Welcome to the NetBeans E-commerce Tutorial. In this multi-part tutorial, you learn how to create a simple yet effective e-commerce application that demonstrates various important features of Java web and EE development. In doing so, you’ll familiarize yourself with the NetBeans IDE and become capable of applying it to your own development purposes.

Taking the time to master the IDE will ultimately lead you to become more efficient and versatile as a developer. While you work through the tutorial units, you’ll learn how to make best use of the IDE’s facilities and tools. These include:

  • Editor support for different languages: syntax highlighting, code completion, API documentation support, keyboard shortcuts, refactoring capabilities, and code templates

  • Window system: Projects, Files and Services windows, the Tasks window, Javadoc window, HTTP Monitor, Navigator and Palette

  • *Integration with other services: *automatic deployment to a registered server, database connectivity, browser interoperability

  • Development tools: Debugger, Profiler, HTTP Server Monitor, Local History support, and a graphical Diff Viewer

The tutorial is modular in fashion, with each unit focusing on specific concepts, technologies, and features of the IDE. You can successfully follow a tutorial unit on its own using the provided setup instructions and application snapshots (from Unit 5 onward). However, you’ll get the most benefit by working through all units consecutively, from beginning to end. This will also help to illustrate the development process.

Unit 3, Setting up the Development Environment introduces you to the NetBeans IDE. In it, you create a Java web project which is the basis for the work you undertake in later tutorial units. In Unit 4, Designing the Data Model, you primarily work with MySQL WorkBench, a visual database design tool, to create a data model for the application. Each successive tutorial unit provides you with a project snapshot that corresponds to the project’s beginning state for that given unit. This enables you to work through a single tutorial unit outside of the E-commerce Tutorial’s larger context. To use these snapshots, download them to your computer and open them in the IDE using the Open Project wizard (Ctrl-Shift-O; ⌘-Shift-O on Mac).

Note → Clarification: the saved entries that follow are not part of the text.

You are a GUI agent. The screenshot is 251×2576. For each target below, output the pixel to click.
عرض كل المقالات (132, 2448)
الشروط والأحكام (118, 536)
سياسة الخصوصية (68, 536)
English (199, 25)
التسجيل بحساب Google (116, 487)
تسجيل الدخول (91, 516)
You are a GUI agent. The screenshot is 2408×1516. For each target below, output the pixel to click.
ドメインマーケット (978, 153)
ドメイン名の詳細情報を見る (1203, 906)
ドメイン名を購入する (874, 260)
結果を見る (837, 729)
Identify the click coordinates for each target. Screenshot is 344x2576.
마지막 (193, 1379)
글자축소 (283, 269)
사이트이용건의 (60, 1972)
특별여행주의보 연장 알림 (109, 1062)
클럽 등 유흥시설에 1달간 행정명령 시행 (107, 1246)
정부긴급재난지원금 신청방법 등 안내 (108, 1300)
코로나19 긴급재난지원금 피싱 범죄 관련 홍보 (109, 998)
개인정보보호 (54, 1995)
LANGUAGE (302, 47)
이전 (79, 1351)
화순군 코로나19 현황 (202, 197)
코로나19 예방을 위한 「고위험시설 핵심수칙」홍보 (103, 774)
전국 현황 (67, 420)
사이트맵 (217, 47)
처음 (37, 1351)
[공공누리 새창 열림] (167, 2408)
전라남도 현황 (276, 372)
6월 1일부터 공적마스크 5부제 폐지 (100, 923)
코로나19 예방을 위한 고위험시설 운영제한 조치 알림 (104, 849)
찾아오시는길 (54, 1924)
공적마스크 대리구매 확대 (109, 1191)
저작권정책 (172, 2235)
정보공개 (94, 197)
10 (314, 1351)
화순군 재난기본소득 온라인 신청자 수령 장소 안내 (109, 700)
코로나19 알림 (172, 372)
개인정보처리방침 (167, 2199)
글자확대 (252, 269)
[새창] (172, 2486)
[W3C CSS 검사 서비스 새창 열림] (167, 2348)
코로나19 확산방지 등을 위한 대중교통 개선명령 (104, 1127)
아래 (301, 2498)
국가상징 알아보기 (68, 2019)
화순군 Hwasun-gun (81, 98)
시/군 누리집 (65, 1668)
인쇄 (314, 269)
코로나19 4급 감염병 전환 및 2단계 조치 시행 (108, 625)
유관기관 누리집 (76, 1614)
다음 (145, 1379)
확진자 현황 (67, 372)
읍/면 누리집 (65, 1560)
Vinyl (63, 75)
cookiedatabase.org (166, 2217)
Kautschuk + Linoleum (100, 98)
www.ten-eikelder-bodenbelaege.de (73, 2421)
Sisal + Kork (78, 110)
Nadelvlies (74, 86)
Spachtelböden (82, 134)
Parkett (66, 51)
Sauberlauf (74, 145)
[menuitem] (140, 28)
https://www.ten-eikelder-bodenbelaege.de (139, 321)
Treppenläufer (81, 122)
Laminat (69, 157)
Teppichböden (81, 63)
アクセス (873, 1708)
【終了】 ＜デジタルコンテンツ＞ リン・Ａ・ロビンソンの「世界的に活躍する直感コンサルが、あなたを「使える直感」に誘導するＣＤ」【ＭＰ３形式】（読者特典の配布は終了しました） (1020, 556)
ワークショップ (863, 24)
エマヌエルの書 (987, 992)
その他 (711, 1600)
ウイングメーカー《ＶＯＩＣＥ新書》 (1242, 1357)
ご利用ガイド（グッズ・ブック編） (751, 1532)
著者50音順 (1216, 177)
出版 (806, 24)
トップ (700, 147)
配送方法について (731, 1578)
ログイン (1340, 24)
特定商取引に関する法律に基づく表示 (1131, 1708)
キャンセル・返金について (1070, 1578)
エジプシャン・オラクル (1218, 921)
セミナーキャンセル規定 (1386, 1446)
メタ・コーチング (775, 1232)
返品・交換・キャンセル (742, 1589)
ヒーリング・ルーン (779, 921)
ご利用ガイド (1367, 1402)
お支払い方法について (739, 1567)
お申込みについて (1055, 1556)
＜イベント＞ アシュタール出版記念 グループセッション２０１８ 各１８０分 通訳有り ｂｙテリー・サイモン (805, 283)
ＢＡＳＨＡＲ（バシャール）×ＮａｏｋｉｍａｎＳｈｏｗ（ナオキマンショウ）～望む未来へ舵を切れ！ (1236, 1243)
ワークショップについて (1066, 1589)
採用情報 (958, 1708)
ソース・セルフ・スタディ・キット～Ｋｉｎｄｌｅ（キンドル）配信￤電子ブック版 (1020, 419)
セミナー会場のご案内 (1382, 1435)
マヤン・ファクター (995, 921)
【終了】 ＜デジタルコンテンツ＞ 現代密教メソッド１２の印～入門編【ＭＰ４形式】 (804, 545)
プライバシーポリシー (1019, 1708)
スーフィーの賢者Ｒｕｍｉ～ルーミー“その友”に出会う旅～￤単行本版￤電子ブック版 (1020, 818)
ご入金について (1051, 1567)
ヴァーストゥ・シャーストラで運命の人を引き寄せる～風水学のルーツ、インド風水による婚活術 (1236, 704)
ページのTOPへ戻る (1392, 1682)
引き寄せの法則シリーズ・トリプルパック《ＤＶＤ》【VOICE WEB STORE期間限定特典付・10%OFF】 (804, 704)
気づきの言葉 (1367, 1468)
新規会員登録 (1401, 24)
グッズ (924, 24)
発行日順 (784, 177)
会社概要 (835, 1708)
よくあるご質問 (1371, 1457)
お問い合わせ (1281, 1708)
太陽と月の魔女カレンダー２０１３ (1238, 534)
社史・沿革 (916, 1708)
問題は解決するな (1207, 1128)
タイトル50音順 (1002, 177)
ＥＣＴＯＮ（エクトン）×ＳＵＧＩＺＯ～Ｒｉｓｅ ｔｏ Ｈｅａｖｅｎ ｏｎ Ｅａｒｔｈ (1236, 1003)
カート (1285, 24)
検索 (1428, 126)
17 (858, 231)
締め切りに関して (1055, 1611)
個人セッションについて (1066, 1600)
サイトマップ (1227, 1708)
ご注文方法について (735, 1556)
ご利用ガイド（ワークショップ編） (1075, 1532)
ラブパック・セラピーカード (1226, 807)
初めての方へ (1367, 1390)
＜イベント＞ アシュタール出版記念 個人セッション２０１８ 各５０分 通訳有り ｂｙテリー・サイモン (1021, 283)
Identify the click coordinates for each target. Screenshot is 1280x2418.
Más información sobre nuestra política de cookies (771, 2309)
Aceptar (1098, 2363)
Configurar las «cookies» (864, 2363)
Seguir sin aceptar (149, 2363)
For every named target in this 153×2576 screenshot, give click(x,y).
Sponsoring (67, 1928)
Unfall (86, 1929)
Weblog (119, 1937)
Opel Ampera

You can view a live demo of the application that you build in this tutorial: NetBeans E-commerce Tutorial Demo Application.

The remainder of this unit covers some information relevant to the tutorial, as well as basic concepts necessary for Java EE development. Make sure you understand the concepts outlined below before proceeding with development.

About this Tutorial

Who this Tutorial is for

The content of this tutorial caters to four demographics:

  • Java developers interested in expanding their skill set to include Java EE technologies

  • Newcomers to the NetBeans IDE wanting to try out its development environment

  • Web developers wanting to see how Java compares to other web-based technologies

  • Students wanting to understand the nuts and bolts a simple e-commerce application, and how its development could apply to a real-world use-case

If you fall into any of these categories, this tutorial will be helpful to you. Depending on your background, you may find that certain tutorial units are more difficult to grasp than others. Understanding how technologies work is key to leveraging the IDE for your purposes. Therefore, if you are really interested in learning the technologies involved, you may find that this tutorial works best as a companion to the Java EE Tutorial. For each tutorial unit, make best use of the provided links to relevant areas in the Java EE Tutorial, as well as to other useful resources.

What this Tutorial Covers

The application that you develop in this tutorial involves numerous concepts, technologies, and tooling components:

  • Concepts

  • Front-end development

  • Web application project structure

  • Data modeling

  • Database connectivity

  • Object-relational mapping

  • Session management

  • Transactional business logic

  • Client and server-side validation

  • Localization

  • Web application security

  • Design patterns, including Model-View-Controller (MVC) and Session Facade

  • Technologies

  • HTML, CSS, and JavaScript technologies

  • Servlet and JavaServer Pages (JSP) technologies

  • Enterprise JavaBeans (EJB) technology

  • Java Persistence API (JPA)

  • The JavaServer Pages Standard Tag Library (JSTL)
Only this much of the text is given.